Anal fissür, bebeklerden yetişkinlere kadar her yaştan bireyde görülebilir, ancak özellikle kabızlık, sert dışkılama veya düzensiz bağırsak alışkanlıkları olan kişilerde yaygındır. Dışkılama aşırı ıkınmayı gerektirdiğinde, mukoza zarı doğal kapasitesinin ötesinde gerilir ve yırtılmaya neden olur. Dokunun elastikiyetini koruyamaması ve basınca dayanamaması, hidrasyon durumu, diyet lifi alımı ve sfinkter kası fonksiyonundan etkilenir.
Bazı hastalar ayrıca, iç sfinkterin daha da sıkışmasına ve ağrı ve gecikmiş iyileşme döngüsünün devam etmesine neden olabilen kaygı veya dışkılama korkusu gibi psikolojik bileşenler de yaşarlar. Birçok kişide semptomlar, tek bir zorlu bağırsak hareketi sonrasında aniden ortaya çıkarken, bazılarında tekrarlayan travma tekrarlayan fissür oluşumuna yol açar.
Anatomi Arka Planı
Anal fissürün nasıl oluştuğunu anlamak için, anal kanalın kendine özgü anatomisini anlamak önemlidir. Kanal, dışkı kıvamını, gazını ve sıvısını hassas bir şekilde tespit etmekten sorumlu çok sayıda sinir ucu içeren ince ve oldukça hassas bir tabaka olan anoderm ile kaplıdır.
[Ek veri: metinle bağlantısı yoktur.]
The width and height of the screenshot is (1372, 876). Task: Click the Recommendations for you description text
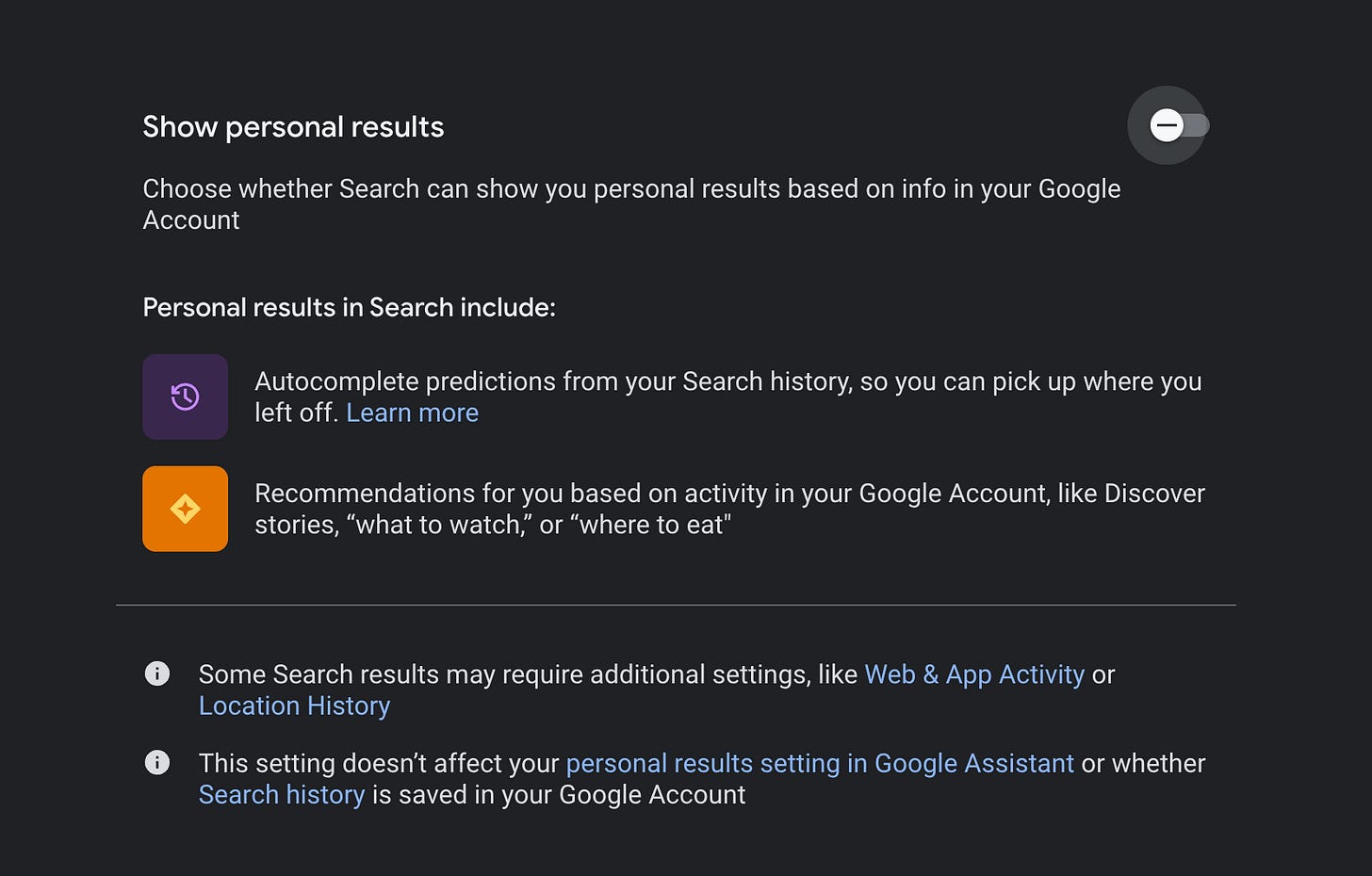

Gastrointestinal sistemin diğer bölgelerinin aksine, anoderm kalın bir koruyucu mukoza tabakasından yoksundur ve bu da onu mekanik hasara karşı savunmasız hale getirir.
Bu zarın altında, idrar tutmayı sağlamak için istemsizce kasılan dairesel düz bir kas olan iç anal sfinkter bulunur. Sfinkter, stres, ağrı veya fizyolojik yatkınlık nedeniyle aşırı derecede gerildiğinde, arka orta hattaki kan akışı önemli ölçüde azalır. Bu bölge doğal olarak en zayıf kan dolaşımına sahiptir ve bu nedenle çatlaklar en sık burada görülür.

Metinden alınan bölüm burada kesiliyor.